Aujourd’hui, le bilan est plutôt négatif, mais il ne faut pas oublier que, tant le niveau fédéral que le niveau flamand, ont également réalisé de bonnes choses. En fin de compte, l’évaluation sera plus équilibrée. En tout cas, il est difficile de prévoir les effets à long terme. Au sein de la politique belge, vous n’entendrez personne défendre une prolongation des pleins pouvoirs. Le « superkern » et la commission parlementaire de pleins pouvoirs ne fonctionnent pas.

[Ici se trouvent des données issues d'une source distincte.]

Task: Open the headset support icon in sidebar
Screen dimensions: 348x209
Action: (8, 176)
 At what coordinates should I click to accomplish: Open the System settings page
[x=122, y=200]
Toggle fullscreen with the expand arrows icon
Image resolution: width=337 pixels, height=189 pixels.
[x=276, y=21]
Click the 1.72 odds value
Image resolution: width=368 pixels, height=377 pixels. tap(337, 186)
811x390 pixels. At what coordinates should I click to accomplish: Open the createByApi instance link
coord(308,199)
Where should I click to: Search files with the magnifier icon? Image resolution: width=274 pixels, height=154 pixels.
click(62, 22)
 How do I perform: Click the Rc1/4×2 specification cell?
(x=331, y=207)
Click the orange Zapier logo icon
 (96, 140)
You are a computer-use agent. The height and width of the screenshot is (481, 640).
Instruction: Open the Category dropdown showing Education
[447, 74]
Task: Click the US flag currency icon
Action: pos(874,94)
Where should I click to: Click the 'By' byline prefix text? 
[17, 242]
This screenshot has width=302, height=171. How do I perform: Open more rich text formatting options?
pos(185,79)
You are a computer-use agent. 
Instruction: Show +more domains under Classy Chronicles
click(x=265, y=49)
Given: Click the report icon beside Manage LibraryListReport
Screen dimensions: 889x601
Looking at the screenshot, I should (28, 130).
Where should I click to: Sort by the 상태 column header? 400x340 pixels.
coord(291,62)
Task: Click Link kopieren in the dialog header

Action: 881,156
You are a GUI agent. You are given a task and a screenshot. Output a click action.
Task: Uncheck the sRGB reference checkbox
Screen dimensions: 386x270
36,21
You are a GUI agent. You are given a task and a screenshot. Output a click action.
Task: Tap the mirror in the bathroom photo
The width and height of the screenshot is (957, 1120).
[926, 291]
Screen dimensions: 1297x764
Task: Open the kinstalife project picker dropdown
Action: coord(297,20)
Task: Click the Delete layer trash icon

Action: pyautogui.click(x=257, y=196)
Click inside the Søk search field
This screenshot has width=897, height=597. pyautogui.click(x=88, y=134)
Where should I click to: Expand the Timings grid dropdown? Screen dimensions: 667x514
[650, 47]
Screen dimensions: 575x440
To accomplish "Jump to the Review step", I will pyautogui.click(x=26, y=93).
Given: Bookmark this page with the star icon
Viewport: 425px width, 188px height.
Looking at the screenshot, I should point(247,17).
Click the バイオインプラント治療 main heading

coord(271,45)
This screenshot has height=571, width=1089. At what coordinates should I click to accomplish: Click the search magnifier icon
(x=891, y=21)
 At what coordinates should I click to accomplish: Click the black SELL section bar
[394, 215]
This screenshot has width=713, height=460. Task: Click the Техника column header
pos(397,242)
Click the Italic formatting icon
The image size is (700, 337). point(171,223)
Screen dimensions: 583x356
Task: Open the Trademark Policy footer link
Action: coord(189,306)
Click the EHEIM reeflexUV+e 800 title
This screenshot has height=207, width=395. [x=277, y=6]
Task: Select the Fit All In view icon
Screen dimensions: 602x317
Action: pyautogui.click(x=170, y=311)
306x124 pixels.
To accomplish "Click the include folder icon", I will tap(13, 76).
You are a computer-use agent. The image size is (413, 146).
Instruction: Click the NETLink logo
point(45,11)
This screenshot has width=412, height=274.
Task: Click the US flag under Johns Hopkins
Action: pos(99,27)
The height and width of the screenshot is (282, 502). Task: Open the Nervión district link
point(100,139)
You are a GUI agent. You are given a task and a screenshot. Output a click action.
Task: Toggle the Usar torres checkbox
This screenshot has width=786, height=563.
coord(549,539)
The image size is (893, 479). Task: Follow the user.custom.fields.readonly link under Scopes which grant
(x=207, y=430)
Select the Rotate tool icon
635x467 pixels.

Lorsque les négociations gouvernementales prendront une forme concrète, il n’est pas impensable que Maggie De Block (Open VLD), par exemple, doive disparaître. Son collègue de parti Alexander De Croo, a fait un meilleur travail ces derniers mois et pourrait devenir le visage de l’Open VLD dans un gouvernement fédéral. Même au niveau flamand, ce n’est pas impossible. La coalition suédoise n’excelle pas dans la gestion de la crise et continue à se débattre avec elle-même. Dans un scénario où – à titre d’exemple – la N-VA échange l’Open VLD contre SP.A, il n’est pas inconcevable que Wouter Beke doive faire ses valises, même si cette éventualité paraît faible.